Change Data Capture

Introduction

The change data capture is a way to determine and track the changes made to the data. Ampool mutable tables allow you to insert/update/delete the data. At the same time Ampool also allows you to track these changes and propagate, if required, to any external data source. This can be done via a write-behind listener that can process the all changes made to the Ampool tables. The write-behind listener works asynchronously and allows you to batch a fixed number of changes and then process these together.

Ampool provides an interface MAsyncEventListener that must be implemented and configured for a table. This listener will get invoked asynchronously, based on the configuration, for any changes made to the table. These changes, then, can be processed as required. Following changes are propagated to the listener: Create a new row Update an existing row * Delete an existing row

How to use

Following things are required in order to use change data capture with Ampool tables. Implement an interface MAsyncEventListener (using Java language) and create a jar file with the required classes. Dependent classes should not be included in the jar file as these are already available. The target jar file should be made available on all members. It can be done either copying it manually or using MASH command deploy. * The target jar file path(s) should be specified using --classpath option when starting the Ampool servers.

Above steps will make sure that your custom implementation of write-behind listener is available with all the running Ampool servers and it is ready to be invoked when required.

Once the Ampool servers are running as expected, you can create a table and configure it to use the custom listener by specifying the fully qualified class name.

Sample Listener

Following is an example of a write-behind listener:

package com.example.ampool;

import java.io.IOException;
import java.util.List;

import io.ampool.monarch.table.*;
import org.apache.geode.internal.logging.LogService;
import org.apache.logging.log4j.Logger;

public class MyWriteBehindListener implements MAsyncEventListener {
  private static final Logger logger = LogService.getLogger();

  public MyWriteBehindListener() throws IOException {
    // Initialize the listener and make connection to the external data source, if required
  }

  @Override
  public boolean processEvents(List<CDCEvent> events) {
    try {
      for (CDCEvent event : events) {
        final MEventSequenceID sequenceId = event.getEventSequenceID();
        final MEventOperation operation = event.getOperation();
        final Row row = event.getRow();

        logger.debug("Processing CDCEvent: sequenceId= {}, operation= {}, row= {}", sequenceId, operation, row);

        // process the events based on the type of the operation.
        switch (operation) {
          case CREATE:
            // handle newly created rows
            break;
          case UPDATE:
            // handle updates to the existing rows
            break;
          case DELETE:
            // handle the deletions
            break;
        }
      }
    } catch (Exception e) {
      // Log the error and indicate the failure
      logger.error("Error while processing events.", e);
      return false;
    }
    // indicate that the events were processed successfully
    return true;
  }

  @Override
  public void close() {
    // the cleanup to be done, if any
  }
}

Creating Table with Listener

The listener details can be provided in the table descriptor that is eventually used to create the table as shown below.

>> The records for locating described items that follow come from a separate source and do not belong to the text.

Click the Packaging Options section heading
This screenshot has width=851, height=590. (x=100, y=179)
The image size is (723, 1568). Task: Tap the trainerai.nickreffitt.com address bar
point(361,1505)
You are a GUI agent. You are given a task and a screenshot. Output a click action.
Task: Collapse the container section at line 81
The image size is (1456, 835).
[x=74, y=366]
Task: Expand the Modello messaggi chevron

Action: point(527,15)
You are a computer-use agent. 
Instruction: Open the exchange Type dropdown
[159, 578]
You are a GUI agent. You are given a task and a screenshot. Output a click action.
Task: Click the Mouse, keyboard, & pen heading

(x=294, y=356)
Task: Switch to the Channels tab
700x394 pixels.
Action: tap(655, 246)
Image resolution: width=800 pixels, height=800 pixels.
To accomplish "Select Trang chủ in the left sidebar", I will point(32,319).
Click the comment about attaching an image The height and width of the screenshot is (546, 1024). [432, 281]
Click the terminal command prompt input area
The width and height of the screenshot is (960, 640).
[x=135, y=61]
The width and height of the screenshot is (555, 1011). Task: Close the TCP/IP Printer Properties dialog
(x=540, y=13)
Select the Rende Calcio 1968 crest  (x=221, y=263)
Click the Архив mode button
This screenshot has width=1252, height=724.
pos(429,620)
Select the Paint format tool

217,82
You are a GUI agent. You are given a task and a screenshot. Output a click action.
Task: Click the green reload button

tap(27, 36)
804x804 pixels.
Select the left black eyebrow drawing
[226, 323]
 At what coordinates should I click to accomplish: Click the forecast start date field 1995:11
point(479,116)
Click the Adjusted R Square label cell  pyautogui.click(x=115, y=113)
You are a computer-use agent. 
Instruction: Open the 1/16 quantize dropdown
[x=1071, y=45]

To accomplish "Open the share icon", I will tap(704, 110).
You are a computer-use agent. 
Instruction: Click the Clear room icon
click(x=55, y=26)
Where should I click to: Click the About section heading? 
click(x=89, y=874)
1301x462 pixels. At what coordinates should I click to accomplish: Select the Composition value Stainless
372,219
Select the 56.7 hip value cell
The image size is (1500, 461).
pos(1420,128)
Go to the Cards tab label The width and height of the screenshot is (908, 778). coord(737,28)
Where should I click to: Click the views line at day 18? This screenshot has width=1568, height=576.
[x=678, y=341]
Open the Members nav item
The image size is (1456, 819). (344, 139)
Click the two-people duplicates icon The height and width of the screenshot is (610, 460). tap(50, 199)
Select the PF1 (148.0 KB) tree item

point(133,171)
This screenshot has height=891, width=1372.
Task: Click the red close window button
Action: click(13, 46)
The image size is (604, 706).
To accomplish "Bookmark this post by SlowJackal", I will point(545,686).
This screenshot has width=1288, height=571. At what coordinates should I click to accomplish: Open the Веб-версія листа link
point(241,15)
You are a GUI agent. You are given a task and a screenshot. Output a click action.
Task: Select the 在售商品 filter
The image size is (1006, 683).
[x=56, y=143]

    MTableDescriptor td = new MTableDescriptor(MTableType.ORDERED_VERSIONED);
    Schema schema = new Schema.Builder()
    .column("c_1", BasicTypes.STRING)
    .column("c_2", BasicTypes.INT)
    .column("c_3", BasicTypes.LONG)
    .build();
    td.setSchema(schema);

    CDCConfig config = td.createCDCConfig();
    td.addCDCStream("MyListener", "com.example.ampool.MyWriteBehindListener", config);

    //// create the Ampool client with required details
    AmpoolClient aClient = new AmpoolClient();
    MAdmin admin = aClient.getAdmin();
    MTable table = admin.createMTable("my_table", td);

Configuration Attributes

Following attributes (CDCConfig) can be provided for the listener when creating the table. These attributes could be different for different tables using the same write-behind listener:

Attribute Description Default Value
DiskStoreName The disk-store to be used for persistence and must be already created -
MaximumQueueMemory The maximum amount of memory (in MB) 100 MB
DiskSynchronous Whether or not the writing to the disk is synchronous true
BatchSize The batch size 100
BatchTimeInterval The batch time interval (in milliseconds) 5 ms
Persistent Whether or not to persist the stream true
BatchConflationEnabled Whether to enable batch conflation false
DispatcherThreads The number of dispatcher threads 5